| Author(s) year [Ref] | Study design | Outcomes | Conclusions |
| Bahekar, A.A., et al., 2007 [11] | Systematic review. Literature revealed 5 prospective cohort studies, 5 case control studies, 5 cross-sectional studies. Individual studies were adjusted for confounding factors such as age, sex, diabetes mellitus, and smoking. | Prospective cohort studies indicated that individual with PD had a 1.14 times higher risk of developing CHD than controls. Case control studies showed great risk of developing CHD. Prevalence of CHD in cross-sectional studies significantly greater among individual with PD than in those without PD. Cohort studies showed 1.24 times increase risk of development of CHD in patients with <10 teeth. | Both the prevalence and incidence of CHD were significantly increased in PD. The PD must be a risk factor for CHD. Prospective studies required to prove the risk reduction with the treatment of PD. |
| Ioannidou, E., et al., 2006 [15] | Review.
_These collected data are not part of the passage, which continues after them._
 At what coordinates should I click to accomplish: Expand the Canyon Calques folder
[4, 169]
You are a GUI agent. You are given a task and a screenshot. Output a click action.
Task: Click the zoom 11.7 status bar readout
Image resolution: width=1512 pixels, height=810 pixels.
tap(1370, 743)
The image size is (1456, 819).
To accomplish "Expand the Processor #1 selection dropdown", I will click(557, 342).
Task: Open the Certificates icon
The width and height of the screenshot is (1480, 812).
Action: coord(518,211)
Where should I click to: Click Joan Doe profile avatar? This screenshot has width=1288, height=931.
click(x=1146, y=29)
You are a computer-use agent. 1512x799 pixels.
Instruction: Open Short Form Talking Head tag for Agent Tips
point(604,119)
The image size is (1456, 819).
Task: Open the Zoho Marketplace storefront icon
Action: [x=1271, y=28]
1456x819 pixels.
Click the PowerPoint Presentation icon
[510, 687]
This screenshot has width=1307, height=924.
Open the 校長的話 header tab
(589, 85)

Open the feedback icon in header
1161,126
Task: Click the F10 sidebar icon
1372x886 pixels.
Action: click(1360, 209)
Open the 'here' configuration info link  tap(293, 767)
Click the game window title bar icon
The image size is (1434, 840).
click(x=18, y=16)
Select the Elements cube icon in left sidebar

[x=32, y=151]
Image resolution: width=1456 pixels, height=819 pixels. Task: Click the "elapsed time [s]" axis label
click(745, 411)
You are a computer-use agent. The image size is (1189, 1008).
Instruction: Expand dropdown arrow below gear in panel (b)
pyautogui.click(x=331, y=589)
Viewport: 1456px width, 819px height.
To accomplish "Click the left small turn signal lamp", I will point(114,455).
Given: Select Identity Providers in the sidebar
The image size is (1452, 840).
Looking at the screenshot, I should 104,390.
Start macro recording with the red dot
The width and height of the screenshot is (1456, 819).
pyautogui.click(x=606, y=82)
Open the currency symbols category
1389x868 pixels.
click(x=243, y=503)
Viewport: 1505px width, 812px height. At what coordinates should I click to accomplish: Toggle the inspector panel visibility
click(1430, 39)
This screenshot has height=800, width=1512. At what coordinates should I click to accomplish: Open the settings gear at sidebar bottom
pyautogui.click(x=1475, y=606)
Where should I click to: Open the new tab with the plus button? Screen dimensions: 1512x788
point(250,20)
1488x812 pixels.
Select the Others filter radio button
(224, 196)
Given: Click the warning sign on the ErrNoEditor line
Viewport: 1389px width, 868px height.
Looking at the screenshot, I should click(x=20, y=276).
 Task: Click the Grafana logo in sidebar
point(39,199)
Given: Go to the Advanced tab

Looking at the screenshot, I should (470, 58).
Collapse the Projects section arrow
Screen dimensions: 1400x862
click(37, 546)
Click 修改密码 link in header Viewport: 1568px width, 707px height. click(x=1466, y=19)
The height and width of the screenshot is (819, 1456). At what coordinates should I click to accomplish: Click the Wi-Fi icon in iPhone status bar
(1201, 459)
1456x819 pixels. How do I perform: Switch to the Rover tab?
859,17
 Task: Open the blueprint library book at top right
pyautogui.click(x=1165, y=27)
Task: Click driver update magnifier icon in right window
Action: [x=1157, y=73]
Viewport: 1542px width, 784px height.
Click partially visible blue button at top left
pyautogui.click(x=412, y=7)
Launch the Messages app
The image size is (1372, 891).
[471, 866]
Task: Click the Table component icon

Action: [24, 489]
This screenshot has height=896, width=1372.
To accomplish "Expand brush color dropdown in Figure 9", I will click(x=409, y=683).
English literature of periodontal treatment on CRP levels assessed, at least 2 months after periodontal treatment. The search conducted in MEDLINE between 1966 and July 2005 and Cochrane Central Register of Controlled Trials. | Literature yielded 814 citations of which 10 met the inclusion criteria. Meta-analysis of RCT included that the difference in serum CRP levels is not significantly different between the two arms. The single-cohort studies suggested that the difference on serum CRP levels was not significantly different before and after treatment. | Evidence indicated that systemic inflammation presented in patients with periodontal disease. RCT and single cohort studies do not support that periodontal treatment can reduce CRP levels. |
| Seymour, R.A., et al., 2003 [19] | Review. The paper reviewed the effect of cardiovascular drugs on the periodontium and management of patients with periodontal diseases. The risk of infective endocarditis arising from periodontal procedures, and the inter-relationship between periodontal disease and CAD. | Stopping anticoagulant therapy prior to periodontal procedures is putting patients at a greater risk of thromboembolic disorders compared to the risk of prolonged bleeding. Spontaneous bacteraemia arising from a patient’s oral hygiene practices is more likely to be the cause of endocarditis than one-off periodontal procedures. The risk of death from penicillin appears to be greater than the risk of death arising from infective endocarditis. | CAD can interact with the periodontium. Further investigation must Manage anticoagulant therapy and the risk from infective endocarditis. |
| Hokamura,K., et al., 2010 [56] | Minireview. Clarify the involvement of Pg on the mechanisms of development of aortic intimal hyperplasia. Intravenous administration of Pg induced intimal hyperplasia in the mouse model with photochemical impairment of the femoral artery. | No changes identified in the mice without aortic impairment, even with Pg infection. S100A9 and the SMemb were significantly over expressed on surfaces of smooth muscle cells present in injured blood vessels. Increased expressions of S100A9 and SMemb proteins observed in aneurismal specimens obtained from Pg infected patients. Bacteremia induced by Pg leads to intimal hyperplasia associated with over expressions of S100A9 and SMemb. | Pg is a causative event in the development of aortic hyperplasia in periodontitis. Upregulation of the S100A9 by Pg is important event in development of intimal hyperplasia in aorta. |
| Hall, G., et al., 1993 [57] | Clinical study. 60 healthy patients randomized to receive placebo, penicillin-V (2 g), or amoxicillin 1 hour before dental extraction was performed. Blood samples for microbiological investigation collected before, during, and 10 minutes post surgery and processed by lysis filtration | The overall incidence of bacteremia after dental extraction was 95%, 90%, and 85%, respectively, for the 3 groups. For >90% of 126 strains of viridans streptococci tested, the MIC of penicillin-V and ampicillin were £0.125 mg/L | The protective effect of prophylactically administered penicillins must be due to interference with the steps in the development of endocarditis, other than the transient bacteremia that occurs initially. |
| Maharaj, B., et al., 2012 [59] | Clinical study. 160 patients for antimicrobial prophylaxis before dental extraction. Group A served as control, group B rinsed with chlorhexidene, group C took 3 g amoxicillin orally, group D took 600 mg clindamycin. | The proportion of patients who had post-extraction bacteraemia in groups A, B, C and D was 35%, 40%, 7.5% and 20%, respectively. The differences between the control and amoxicillin groups and between the chlorhexidine and amoxicillin groups were statistically significant. | None of the treatments prevented post-extraction bacteraemia and confirmed earlier reports that bacteraemia is not completely eliminated by antibiotics. |